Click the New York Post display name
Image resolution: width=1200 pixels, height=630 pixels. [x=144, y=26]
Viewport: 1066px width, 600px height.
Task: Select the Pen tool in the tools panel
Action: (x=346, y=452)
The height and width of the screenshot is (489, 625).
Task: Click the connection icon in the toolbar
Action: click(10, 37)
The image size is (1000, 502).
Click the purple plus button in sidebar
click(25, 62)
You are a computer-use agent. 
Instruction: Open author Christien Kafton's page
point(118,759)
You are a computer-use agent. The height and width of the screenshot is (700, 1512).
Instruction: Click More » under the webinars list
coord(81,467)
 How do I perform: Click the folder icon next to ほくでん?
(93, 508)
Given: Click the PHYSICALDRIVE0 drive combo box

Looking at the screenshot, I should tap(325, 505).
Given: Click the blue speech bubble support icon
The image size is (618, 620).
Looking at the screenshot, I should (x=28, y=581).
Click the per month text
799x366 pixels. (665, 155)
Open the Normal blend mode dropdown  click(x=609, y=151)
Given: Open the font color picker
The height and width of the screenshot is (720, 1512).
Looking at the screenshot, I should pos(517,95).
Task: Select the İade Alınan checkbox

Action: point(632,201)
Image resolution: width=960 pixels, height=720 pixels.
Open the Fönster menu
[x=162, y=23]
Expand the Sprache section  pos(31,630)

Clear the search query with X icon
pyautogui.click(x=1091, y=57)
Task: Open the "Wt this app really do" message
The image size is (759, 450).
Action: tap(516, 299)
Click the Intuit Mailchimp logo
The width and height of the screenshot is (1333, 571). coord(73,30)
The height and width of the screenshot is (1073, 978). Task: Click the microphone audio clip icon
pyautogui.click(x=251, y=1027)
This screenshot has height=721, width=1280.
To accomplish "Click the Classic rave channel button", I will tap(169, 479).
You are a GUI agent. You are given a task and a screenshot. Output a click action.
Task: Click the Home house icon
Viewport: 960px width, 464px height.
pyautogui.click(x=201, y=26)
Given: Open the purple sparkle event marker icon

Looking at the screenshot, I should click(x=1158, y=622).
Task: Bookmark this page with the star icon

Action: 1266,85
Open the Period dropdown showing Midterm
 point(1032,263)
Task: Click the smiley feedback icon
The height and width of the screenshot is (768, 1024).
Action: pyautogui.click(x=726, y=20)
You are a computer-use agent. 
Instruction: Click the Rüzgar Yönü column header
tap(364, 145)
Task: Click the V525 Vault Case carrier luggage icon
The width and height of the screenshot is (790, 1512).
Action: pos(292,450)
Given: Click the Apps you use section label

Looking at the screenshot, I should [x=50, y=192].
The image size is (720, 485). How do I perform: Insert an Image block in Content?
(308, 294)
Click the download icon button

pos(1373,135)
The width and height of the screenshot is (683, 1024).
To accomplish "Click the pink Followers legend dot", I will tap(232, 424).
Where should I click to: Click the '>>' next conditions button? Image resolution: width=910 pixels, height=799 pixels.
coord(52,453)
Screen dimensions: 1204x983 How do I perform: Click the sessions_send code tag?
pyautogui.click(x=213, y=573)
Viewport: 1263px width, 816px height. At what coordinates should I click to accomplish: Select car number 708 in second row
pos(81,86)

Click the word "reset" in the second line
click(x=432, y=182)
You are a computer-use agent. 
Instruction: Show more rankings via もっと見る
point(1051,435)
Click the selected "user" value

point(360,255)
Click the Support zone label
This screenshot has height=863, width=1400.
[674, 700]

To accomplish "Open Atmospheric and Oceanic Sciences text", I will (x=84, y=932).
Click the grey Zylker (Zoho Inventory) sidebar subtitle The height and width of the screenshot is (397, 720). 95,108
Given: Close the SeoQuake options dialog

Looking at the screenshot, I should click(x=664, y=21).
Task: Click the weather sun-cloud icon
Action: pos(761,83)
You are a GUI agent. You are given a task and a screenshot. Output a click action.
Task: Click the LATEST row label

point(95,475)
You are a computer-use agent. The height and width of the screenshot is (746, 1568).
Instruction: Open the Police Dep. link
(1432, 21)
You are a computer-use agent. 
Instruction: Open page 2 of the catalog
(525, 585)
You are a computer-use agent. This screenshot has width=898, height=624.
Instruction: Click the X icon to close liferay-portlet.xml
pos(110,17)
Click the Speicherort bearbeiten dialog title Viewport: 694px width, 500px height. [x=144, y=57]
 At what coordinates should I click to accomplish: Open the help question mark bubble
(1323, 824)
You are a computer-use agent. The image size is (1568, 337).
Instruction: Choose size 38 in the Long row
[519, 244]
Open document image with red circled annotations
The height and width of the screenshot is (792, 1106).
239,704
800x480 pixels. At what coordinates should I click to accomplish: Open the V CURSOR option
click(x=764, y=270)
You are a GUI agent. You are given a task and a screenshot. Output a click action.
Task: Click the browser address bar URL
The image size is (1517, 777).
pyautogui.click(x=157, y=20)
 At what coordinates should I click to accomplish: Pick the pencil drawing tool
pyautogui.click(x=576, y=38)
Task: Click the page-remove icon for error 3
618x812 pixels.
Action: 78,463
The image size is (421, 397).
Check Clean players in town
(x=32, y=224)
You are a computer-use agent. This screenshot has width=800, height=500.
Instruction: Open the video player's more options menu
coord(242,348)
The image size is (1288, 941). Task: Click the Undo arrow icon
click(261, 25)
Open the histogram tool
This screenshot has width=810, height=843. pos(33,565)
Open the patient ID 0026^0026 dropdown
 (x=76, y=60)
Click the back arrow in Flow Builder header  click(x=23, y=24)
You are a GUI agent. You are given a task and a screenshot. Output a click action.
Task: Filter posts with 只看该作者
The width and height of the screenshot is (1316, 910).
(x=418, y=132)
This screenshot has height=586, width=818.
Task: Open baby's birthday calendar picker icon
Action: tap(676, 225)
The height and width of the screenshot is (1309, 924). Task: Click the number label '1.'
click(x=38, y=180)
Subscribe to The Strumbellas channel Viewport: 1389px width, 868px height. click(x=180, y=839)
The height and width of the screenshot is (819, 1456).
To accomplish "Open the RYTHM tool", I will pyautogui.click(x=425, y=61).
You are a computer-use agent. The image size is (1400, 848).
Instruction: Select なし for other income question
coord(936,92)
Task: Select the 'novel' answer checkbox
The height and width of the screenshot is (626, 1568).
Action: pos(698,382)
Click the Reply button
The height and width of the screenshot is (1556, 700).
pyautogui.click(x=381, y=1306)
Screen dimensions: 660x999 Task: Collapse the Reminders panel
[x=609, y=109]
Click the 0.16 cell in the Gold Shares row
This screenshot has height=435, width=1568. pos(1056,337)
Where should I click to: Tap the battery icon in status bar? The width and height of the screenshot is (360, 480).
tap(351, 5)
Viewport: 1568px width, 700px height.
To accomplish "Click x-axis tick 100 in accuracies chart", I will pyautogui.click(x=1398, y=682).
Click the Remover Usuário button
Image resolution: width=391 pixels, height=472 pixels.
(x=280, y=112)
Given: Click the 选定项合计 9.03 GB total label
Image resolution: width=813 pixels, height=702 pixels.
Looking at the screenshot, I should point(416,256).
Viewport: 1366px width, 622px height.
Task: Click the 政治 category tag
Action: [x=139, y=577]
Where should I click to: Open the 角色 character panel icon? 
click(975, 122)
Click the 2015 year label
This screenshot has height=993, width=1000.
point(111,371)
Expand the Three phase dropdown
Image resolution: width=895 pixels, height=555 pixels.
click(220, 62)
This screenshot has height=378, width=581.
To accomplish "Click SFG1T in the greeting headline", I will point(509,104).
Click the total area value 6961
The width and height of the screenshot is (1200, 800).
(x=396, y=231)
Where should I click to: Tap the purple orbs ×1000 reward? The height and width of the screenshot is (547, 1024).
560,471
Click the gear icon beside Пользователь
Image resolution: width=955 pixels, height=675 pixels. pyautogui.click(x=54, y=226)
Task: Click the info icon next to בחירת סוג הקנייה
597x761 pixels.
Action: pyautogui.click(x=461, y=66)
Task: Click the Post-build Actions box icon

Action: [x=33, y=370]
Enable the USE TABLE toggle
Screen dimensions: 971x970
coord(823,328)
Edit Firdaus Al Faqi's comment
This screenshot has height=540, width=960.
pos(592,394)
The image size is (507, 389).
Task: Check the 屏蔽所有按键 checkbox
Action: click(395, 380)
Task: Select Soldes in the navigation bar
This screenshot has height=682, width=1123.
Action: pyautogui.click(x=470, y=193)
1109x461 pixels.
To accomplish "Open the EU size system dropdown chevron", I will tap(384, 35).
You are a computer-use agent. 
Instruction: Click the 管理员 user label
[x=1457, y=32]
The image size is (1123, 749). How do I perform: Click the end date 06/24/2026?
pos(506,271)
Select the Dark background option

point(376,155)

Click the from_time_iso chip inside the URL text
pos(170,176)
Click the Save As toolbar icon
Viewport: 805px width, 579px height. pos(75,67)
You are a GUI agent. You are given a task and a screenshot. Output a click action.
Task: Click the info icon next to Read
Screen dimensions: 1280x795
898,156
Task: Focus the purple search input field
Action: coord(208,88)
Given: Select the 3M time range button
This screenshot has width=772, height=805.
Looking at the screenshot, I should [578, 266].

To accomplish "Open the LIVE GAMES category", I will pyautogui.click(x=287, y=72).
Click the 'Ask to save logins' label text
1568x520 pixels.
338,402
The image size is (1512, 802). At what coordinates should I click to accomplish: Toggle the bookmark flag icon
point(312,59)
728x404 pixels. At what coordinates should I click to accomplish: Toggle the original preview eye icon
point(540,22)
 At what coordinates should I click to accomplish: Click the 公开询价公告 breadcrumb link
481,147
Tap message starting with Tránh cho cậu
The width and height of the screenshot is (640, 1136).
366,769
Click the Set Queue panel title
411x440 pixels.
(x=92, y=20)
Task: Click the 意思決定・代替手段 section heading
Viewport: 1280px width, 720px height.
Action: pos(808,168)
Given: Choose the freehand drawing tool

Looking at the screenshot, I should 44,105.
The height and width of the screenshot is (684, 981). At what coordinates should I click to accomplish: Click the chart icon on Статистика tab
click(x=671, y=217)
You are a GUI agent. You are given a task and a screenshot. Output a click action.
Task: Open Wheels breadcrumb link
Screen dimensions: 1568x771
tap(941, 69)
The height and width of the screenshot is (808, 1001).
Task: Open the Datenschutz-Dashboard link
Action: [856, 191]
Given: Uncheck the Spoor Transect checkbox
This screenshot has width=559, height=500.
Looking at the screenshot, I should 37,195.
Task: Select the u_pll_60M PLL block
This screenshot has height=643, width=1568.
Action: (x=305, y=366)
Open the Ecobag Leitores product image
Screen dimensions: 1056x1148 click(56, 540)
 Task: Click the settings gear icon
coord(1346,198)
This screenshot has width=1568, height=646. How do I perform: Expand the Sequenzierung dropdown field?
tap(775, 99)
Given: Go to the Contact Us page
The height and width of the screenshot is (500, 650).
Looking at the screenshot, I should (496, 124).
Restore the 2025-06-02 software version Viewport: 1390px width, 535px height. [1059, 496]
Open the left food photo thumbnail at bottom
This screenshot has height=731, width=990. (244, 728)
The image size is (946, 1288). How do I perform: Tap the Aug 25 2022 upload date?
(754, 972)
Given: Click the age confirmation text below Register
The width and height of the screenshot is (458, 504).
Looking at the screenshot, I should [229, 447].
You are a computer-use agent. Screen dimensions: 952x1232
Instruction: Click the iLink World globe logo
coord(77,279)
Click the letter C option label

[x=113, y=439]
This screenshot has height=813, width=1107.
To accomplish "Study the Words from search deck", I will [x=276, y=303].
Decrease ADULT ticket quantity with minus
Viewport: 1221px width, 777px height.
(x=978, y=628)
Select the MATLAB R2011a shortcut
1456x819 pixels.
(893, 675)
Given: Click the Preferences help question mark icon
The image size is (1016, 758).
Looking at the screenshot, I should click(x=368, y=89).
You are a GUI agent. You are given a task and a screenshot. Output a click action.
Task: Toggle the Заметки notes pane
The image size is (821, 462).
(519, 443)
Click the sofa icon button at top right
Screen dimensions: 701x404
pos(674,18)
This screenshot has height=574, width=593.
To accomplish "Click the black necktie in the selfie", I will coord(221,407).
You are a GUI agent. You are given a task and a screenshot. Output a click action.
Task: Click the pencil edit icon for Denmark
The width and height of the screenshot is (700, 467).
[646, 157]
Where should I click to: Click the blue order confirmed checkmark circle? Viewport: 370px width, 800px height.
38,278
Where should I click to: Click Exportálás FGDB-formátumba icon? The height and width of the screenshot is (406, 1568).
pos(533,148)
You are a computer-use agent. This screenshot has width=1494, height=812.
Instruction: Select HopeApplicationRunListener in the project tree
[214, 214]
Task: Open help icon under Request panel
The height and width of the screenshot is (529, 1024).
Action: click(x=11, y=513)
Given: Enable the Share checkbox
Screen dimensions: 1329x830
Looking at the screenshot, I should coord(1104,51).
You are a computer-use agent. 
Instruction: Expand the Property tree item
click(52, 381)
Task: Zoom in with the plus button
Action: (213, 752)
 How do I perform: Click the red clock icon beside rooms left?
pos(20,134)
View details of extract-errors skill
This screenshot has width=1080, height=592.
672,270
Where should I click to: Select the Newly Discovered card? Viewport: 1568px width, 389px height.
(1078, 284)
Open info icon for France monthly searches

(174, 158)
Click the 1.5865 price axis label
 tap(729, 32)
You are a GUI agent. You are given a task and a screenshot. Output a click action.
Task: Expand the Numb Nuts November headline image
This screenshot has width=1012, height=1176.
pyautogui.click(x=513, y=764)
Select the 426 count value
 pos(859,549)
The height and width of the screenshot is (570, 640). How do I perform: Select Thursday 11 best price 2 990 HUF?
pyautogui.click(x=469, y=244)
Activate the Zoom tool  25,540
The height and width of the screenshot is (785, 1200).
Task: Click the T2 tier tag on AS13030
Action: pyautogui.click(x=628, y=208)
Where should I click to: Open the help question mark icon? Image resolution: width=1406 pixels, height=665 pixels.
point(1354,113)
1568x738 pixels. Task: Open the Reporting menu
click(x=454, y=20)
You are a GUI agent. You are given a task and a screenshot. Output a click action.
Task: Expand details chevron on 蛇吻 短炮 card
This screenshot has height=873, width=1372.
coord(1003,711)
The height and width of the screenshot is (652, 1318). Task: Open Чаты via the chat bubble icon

--------------------------------------------------

WHAT TO DO
Wherever "total" occurs in the records above, copy the line it sits in.

EXERCISE RESPONSE
Given: Click the 选定项合计 9.03 GB total label
Click the total area value 6961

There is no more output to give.